Length and sequence variation in D7S22 (g3) alleles studied by high resolution length measurements and nucleotide sequencing.

Abstract

In a study of DNA sequence and length variation in the repeat array of small D7S22 alleles, 100 alleles typed as the common 14 repeat allele (14R) and 92 rare ones were selected for further characterization. A polymerase chain reaction (PCR) based allele length measurement method revealed a discontinuous distribution of alleles. The 92 rare alleles were grouped by their number of repeats. All, except four 6R alleles were distributed within the 11R-19R allele groups. The 14Rs revealed no further length variation while 7 out of the 92 rare alleles showed small length deviations from the other alleles within their respective groups. Nucleotide sequencing of the repeat array was performed in 17 alleles selected from each of the nine allele groups. The micro length variation within allele groups was caused by the presence of either 33, 36 or 37 bp repeats in given positions. A comparison of three 14Rs revealed no further sequence variation between these. Nine out of the fourteen repeats in the 14R differed in sequence and/or size.
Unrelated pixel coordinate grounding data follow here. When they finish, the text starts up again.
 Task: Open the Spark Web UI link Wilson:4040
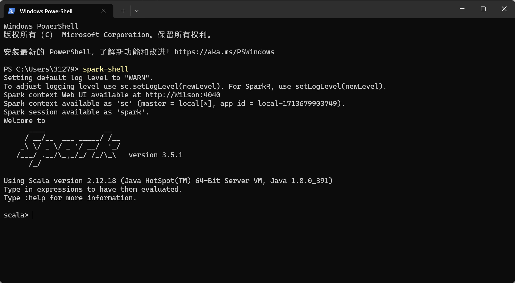(183, 95)
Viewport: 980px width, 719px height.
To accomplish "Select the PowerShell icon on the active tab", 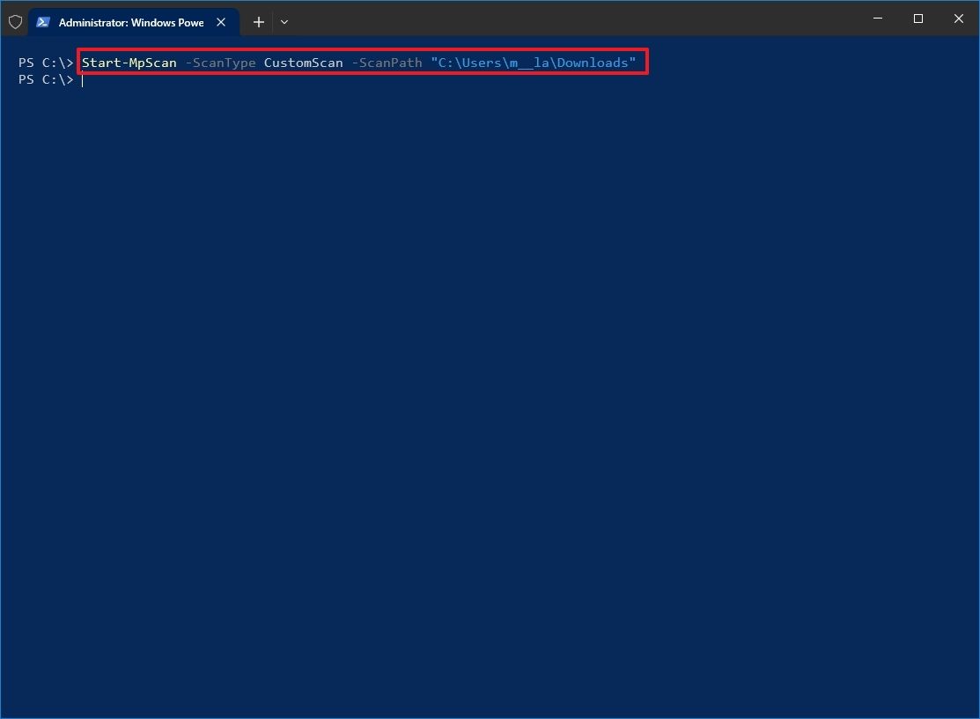I will point(44,21).
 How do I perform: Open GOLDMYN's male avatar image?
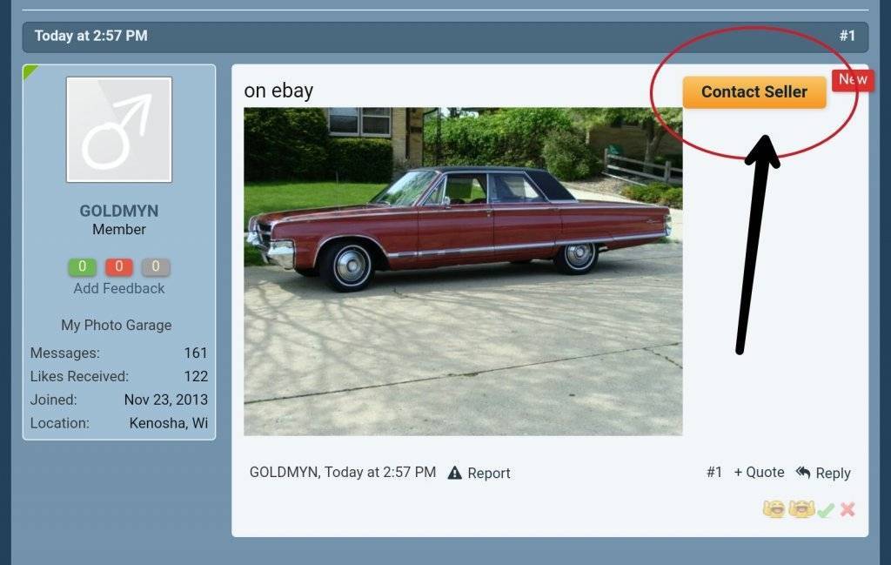[x=118, y=130]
Based on this difference the repeat array sequence was converted into a code of different variant repeats. The 6R showed a variant repeat code quite unlike that of the 14R, while the encoded allele structure of the other rare alleles suggested that most of them may have evolved from a 14R allele by deletion or duplication of repeat units. Nucleotide sequencing of progenitor and mutant in a D7S22 de novo mutation as well as typing in a polymorphic site near the repeat array suggested that the event was an intra-allelic deletion of exactly three repeats. The present findings indicate that the 14R is ancestral to most rare small alleles, and that mutations in small alleles most often are intra-allelic events leading to a change in bp size equal to an integer number of repeats.